Introduction Over the last decade, the numbers of patients presenting with chronic liver disease has risen. During this period the approach to the treatment of variceal bleeding has undergone important changes both internationally (adoption of early TIPSS in high risk cases), and locally with the development of a 24 h endoscopy service (2006), movement to single site hospital with enlarged intensive care capacity (2009), adoption of the Danis™ stent (2009) and a shift to carvedilol as the primary agent for prophylaxis (2013). We reviewed all episodes of variceal bleeding in the last 8 years to describe patient outcomes.
Methods All episodes of bleeding from oesophageal varices managed in the Liver Unit at Royal Derby Hospital from 2005 to mid 2013 were identified from clinical coding data – population served approx. 650,000. A retrospective review of the patient records identified the aetiology and severity of liver disease, morbidity, mortality, endoscopy findings and episodes of rebleeding.
Results Each year between 17 and 31 patients presented with variceal bleeding. 5 day mortality fluctuated between 3–22% whereas 30 day mortality fell steadily from a peak in 2006 of 41% to 5% in 2012 (Figure 1).
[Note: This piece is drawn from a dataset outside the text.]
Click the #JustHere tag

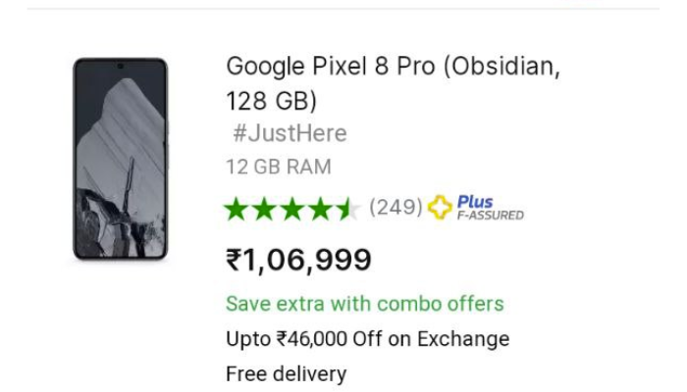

The reduction in mortality was in Child’s B/C cirrhosis. Interestingly, the proportion of episodes in Child’s A cirrhosis increased from 2009 onwards (7% of all bleeding episodes in 2009 to above 30% in 2013). 30 day mortality rates for Child’s A did not improve but remained lower than for those with Child’s B/C cirrhosis (mean 9.8% compared to 22.8% (2009–2013)). From 2007, there was a fall in frequency of rebleeding from 35% to below 10% in 2013. Only 3 high risk patients underwent an early TIPSS procedure, all after 2012.
Conclusion Variceal bleeding rates have remained surprisingly constant over 8 years despite the rise in admissions with chronic liver disease. Outcomes for acute variceal bleeding have improved which is likely the result of several organisational changes. Notably, rebleeding rates and 30 day mortality decreased even before the adoption of early TIPSS.
Disclosure of Interest None Declared.